> **Exercise prompt**
The reply should contain each record below, returned exactly as given.

> **Entries supplied**
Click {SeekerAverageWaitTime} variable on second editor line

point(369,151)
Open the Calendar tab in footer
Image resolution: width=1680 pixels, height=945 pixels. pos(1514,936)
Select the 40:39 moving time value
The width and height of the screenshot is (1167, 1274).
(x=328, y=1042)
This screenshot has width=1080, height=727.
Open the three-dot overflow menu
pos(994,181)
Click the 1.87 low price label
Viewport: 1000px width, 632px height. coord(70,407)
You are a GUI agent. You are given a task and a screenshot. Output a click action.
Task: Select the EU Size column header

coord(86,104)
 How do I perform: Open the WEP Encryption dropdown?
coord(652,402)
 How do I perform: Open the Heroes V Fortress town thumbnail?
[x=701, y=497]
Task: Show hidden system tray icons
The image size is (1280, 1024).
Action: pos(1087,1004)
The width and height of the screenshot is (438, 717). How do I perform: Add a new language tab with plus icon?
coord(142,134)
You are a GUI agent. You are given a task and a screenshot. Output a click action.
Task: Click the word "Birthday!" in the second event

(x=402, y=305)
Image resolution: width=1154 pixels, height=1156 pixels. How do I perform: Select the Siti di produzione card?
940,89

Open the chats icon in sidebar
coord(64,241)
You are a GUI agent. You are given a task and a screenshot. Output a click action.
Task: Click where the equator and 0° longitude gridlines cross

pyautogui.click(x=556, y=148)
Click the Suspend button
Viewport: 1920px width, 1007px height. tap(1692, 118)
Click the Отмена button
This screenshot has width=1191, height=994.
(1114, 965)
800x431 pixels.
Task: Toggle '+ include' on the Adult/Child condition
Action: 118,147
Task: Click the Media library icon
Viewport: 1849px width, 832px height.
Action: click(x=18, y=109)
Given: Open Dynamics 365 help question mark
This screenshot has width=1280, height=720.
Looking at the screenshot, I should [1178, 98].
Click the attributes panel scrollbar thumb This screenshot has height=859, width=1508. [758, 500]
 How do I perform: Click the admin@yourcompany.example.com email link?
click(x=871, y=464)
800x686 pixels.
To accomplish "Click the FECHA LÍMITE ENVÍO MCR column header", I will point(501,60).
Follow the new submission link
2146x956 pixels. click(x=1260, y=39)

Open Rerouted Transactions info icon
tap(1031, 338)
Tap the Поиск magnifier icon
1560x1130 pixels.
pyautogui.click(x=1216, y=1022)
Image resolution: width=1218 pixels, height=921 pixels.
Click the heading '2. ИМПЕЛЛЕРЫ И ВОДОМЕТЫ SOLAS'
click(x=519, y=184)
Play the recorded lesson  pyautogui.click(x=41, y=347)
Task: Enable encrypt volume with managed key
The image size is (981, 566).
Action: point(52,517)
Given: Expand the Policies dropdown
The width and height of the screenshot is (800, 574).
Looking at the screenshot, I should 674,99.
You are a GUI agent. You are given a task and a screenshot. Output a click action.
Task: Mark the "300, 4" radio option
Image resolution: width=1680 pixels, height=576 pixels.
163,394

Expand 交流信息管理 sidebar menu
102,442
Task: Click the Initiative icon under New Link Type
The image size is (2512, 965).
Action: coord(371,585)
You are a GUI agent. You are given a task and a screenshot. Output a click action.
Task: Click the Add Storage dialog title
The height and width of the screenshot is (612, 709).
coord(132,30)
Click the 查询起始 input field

> **Response**
Click {SeekerAverageWaitTime} variable on second editor line

point(369,151)
Open the Calendar tab in footer
Image resolution: width=1680 pixels, height=945 pixels. pos(1514,936)
Select the 40:39 moving time value
The width and height of the screenshot is (1167, 1274).
(x=328, y=1042)
This screenshot has width=1080, height=727.
Open the three-dot overflow menu
pos(994,181)
Click the 1.87 low price label
Viewport: 1000px width, 632px height. coord(70,407)
You are a GUI agent. You are given a task and a screenshot. Output a click action.
Task: Select the EU Size column header

coord(86,104)
 How do I perform: Open the WEP Encryption dropdown?
coord(652,402)
 How do I perform: Open the Heroes V Fortress town thumbnail?
[x=701, y=497]
Task: Show hidden system tray icons
The image size is (1280, 1024).
Action: pos(1087,1004)
The width and height of the screenshot is (438, 717). How do I perform: Add a new language tab with plus icon?
coord(142,134)
You are a GUI agent. You are given a task and a screenshot. Output a click action.
Task: Click the word "Birthday!" in the second event

(x=402, y=305)
Image resolution: width=1154 pixels, height=1156 pixels. How do I perform: Select the Siti di produzione card?
940,89

Open the chats icon in sidebar
coord(64,241)
You are a GUI agent. You are given a task and a screenshot. Output a click action.
Task: Click where the equator and 0° longitude gridlines cross

pyautogui.click(x=556, y=148)
Click the Suspend button
Viewport: 1920px width, 1007px height. tap(1692, 118)
Click the Отмена button
This screenshot has width=1191, height=994.
(1114, 965)
800x431 pixels.
Task: Toggle '+ include' on the Adult/Child condition
Action: 118,147
Task: Click the Media library icon
Viewport: 1849px width, 832px height.
Action: click(x=18, y=109)
Given: Open Dynamics 365 help question mark
This screenshot has width=1280, height=720.
Looking at the screenshot, I should [1178, 98].
Click the attributes panel scrollbar thumb This screenshot has height=859, width=1508. [758, 500]
 How do I perform: Click the admin@yourcompany.example.com email link?
click(x=871, y=464)
800x686 pixels.
To accomplish "Click the FECHA LÍMITE ENVÍO MCR column header", I will point(501,60).
Follow the new submission link
2146x956 pixels. click(x=1260, y=39)

Open Rerouted Transactions info icon
tap(1031, 338)
Tap the Поиск magnifier icon
1560x1130 pixels.
pyautogui.click(x=1216, y=1022)
Image resolution: width=1218 pixels, height=921 pixels.
Click the heading '2. ИМПЕЛЛЕРЫ И ВОДОМЕТЫ SOLAS'
click(x=519, y=184)
Play the recorded lesson  pyautogui.click(x=41, y=347)
Task: Enable encrypt volume with managed key
The image size is (981, 566).
Action: point(52,517)
Given: Expand the Policies dropdown
The width and height of the screenshot is (800, 574).
Looking at the screenshot, I should 674,99.
You are a GUI agent. You are given a task and a screenshot. Output a click action.
Task: Mark the "300, 4" radio option
Image resolution: width=1680 pixels, height=576 pixels.
163,394

Expand 交流信息管理 sidebar menu
102,442
Task: Click the Initiative icon under New Link Type
The image size is (2512, 965).
Action: coord(371,585)
You are a GUI agent. You are given a task and a screenshot. Output a click action.
Task: Click the Add Storage dialog title
The height and width of the screenshot is (612, 709).
coord(132,30)
Click the 查询起始 input field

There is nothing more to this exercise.